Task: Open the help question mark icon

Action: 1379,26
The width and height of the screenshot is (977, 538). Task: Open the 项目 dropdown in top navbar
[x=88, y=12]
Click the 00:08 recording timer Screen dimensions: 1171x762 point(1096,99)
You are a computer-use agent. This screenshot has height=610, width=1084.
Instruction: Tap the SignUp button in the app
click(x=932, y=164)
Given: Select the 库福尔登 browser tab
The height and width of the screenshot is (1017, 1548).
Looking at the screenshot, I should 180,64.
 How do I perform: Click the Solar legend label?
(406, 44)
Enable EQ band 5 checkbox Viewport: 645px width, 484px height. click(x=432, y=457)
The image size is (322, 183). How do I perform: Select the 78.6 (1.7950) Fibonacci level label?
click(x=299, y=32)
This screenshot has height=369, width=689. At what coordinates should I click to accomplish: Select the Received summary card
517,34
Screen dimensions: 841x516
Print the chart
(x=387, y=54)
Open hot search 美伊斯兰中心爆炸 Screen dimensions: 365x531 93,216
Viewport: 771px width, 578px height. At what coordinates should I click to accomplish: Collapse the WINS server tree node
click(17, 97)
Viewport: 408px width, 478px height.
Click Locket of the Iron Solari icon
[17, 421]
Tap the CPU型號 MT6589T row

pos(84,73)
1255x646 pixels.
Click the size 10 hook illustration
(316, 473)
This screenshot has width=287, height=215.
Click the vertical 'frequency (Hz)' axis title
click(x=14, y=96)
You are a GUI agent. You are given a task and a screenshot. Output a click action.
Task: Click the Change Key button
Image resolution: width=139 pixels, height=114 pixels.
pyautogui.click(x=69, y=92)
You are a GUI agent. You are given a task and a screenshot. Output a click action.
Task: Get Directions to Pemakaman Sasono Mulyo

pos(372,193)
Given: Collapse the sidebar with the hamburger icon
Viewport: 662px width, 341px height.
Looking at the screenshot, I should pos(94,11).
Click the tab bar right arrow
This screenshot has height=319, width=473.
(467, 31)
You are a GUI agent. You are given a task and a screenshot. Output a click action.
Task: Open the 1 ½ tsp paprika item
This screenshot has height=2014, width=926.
....
What you should do:
Which lines in the records above contain the string "pixels"? Extract each of those lines in full.

Solution for this exercise:
1255x646 pixels.
Image resolution: width=139 pixels, height=114 pixels.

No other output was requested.